1. Field of the Invention
The present invention relates to the field of microprocessors, and in particular, to systems and methods for processing exceptions.
2. Background Art
A pipelined processor is organized as a series of cascaded stages of hardware. Instruction processing is divided into a sequence of operations, and each operation is performed by resources in a corresponding pipeline stage ("pipe stage"). Independent operations from several instructions may be processed simultaneously by different pipe stages, increasing the instruction throughput of the pipeline. By including multiple execution resources in each pipe stage, the pipelined processor can execute multiple instructions per clock cycle. Instructions that step through the processor pipeline in parallel form an issue group.
One final operation performed for each issue group is a check that determines which instructions of the issue group should update the architectural state with their results. An instruction that updates the architectural state is "committed" or "retired". An instruction may not be retired if it or an instruction that precedes it in the issue group triggers a condition or event that must be addressed by the processor outside of the scheduled flow of instructions. These conditions/events include architectural faults, architectural traps, micro-architectural faults, and micro-architectural traps, and are referred to collectively as "interruptions" or "exceptions". In the following discussion, "interruptions" and "exceptions" are used interchangeably.
When such an event/condition occurs, an "exception" is raised to signal the event to the processor. For example, an architectural exception is raised when an instruction tries to access an address that is not present in memory or the processor attempts to execute an undefined opcode. For these architectural exceptions, the processor intervenes and transfers control to a handler that addresses the triggering event. For micro-architectural exceptions, the processor may only need to flush the pipeline and reexecute the affected instructions.
Exceptions originate in the resources that are used to implement a given instruction. These resources may be referred to collectively as an execution port. For example, each instruction in an issue group is associated with a different execution port. The resources of an execution port typically include logic that is specific to the type of instructions it processes, such as branch units, floating point register files, load/store units. They also include shared resources that provide services to multiple execution ports, such as caches, translation buffers, and tables. Any of these resources may generate a warning signal (an "exception") if the instruction being processed triggers an exception.
More than one instruction in an issue group may trigger an exception, and a single instruction may generate more than one exception. Accordingly, exception signals must be collected from the different processor resources, prioritized, and analyzed to determine a highest priority exception for each issue group.
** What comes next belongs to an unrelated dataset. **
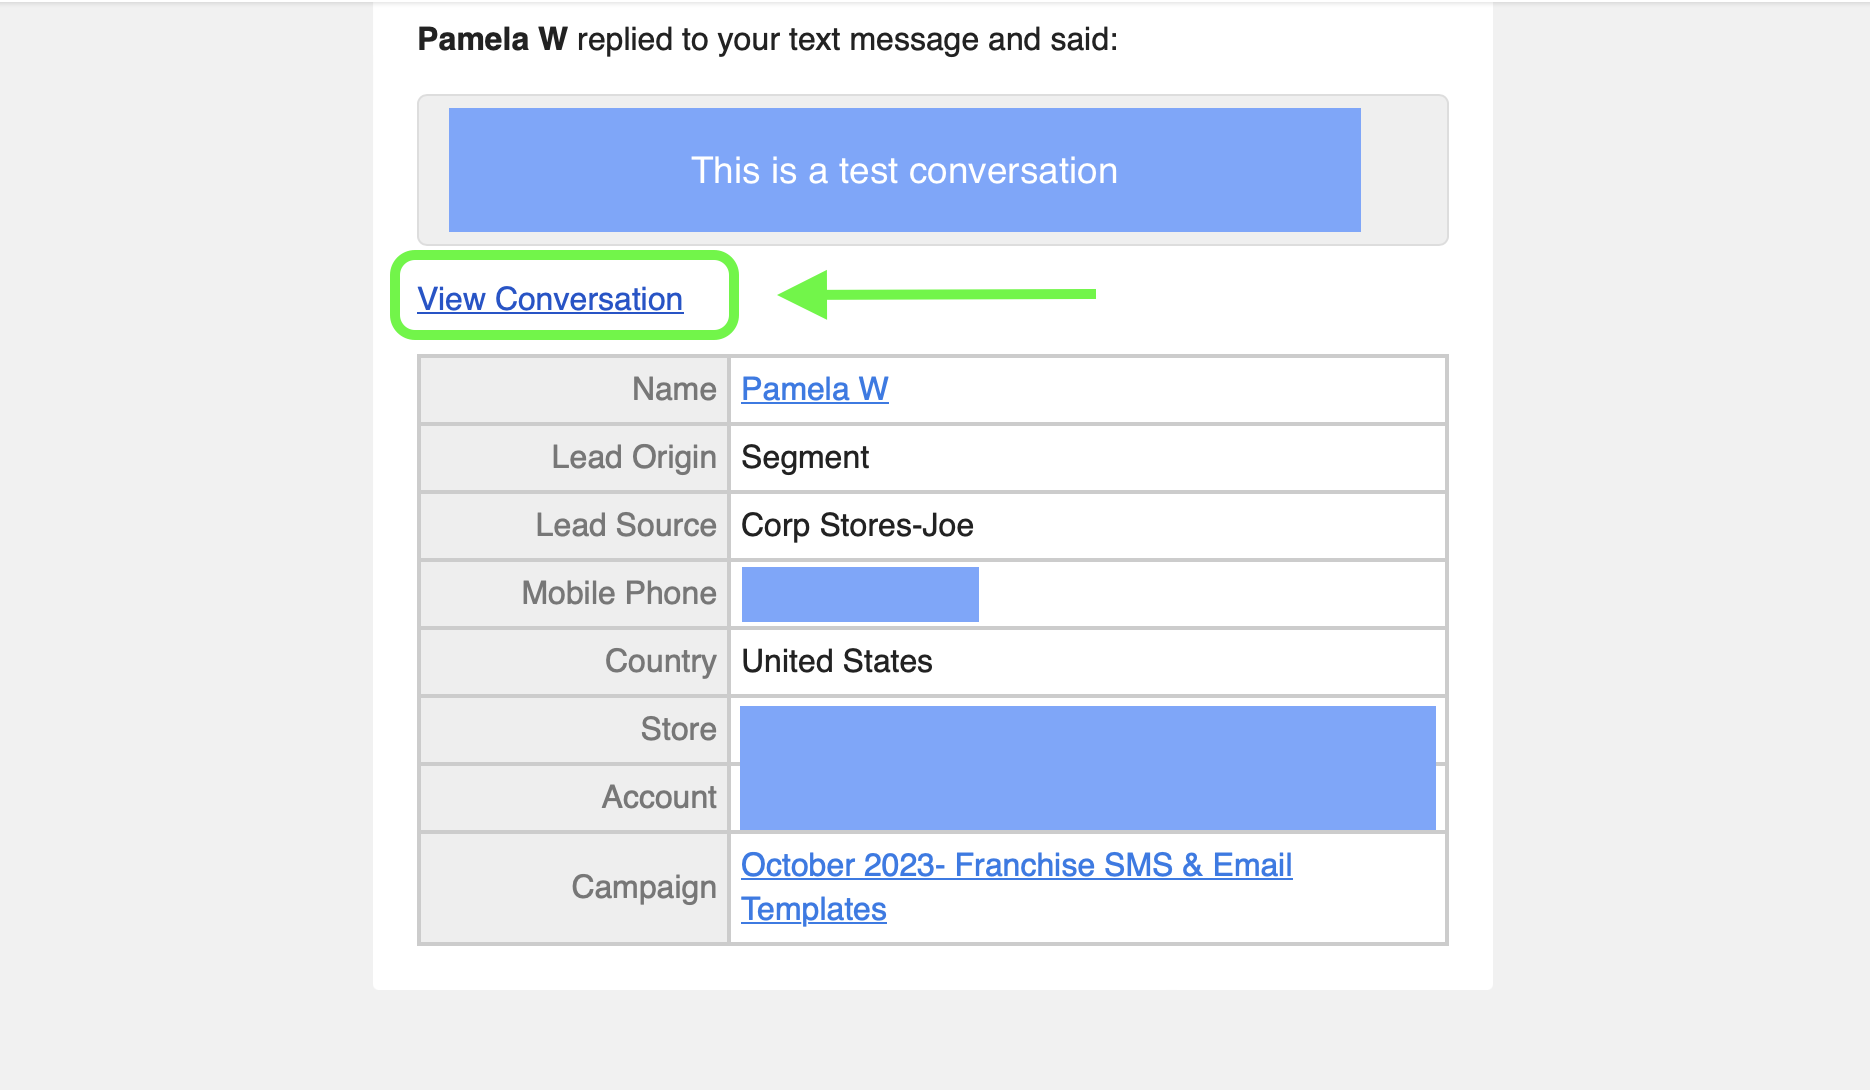Click the Campaign row label
1870x1090 pixels.
coord(644,887)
The processor's response depends on the nature of the highest priority exception. When an exception occurs, the processor must determine which instruction(s) in the issue group, if any, can be retired. Retirement depends on the instruction's execution order relative to the instruction(s) of the issue group that generates the exception. The first instruction in execution order that raises an exception takes priority in the exception handling process. If this instruction raises multiple exceptions, the highest priority exception is addressed first.
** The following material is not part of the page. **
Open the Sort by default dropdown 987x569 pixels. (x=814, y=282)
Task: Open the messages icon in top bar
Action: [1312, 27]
Conventional processors employ a centralized exception/commit unit to process exception signals and generate commit signals to the execution ports. Centralized exception/commit units provide clean logic boundaries. However, given the relatively large number of execution resources in modern processors, the exception unit must receive and process a large number of exception signals. This can lead to signal routing problems, since all the exception signals must be provided to the centralized unit, and all the commit signals must be routed from the central unit to the various execution ports. In addition, the number of execution resources makes modern processors relatively large. This can create timing problems, especially for exceptions generated in the later pipe stages. In these cases, the exception signal must be routed to the central exception/commit unit, processed, and returned before the commit stage of the pipeline is reached.
The present invention addresses these and other problems related to exception/commit processing.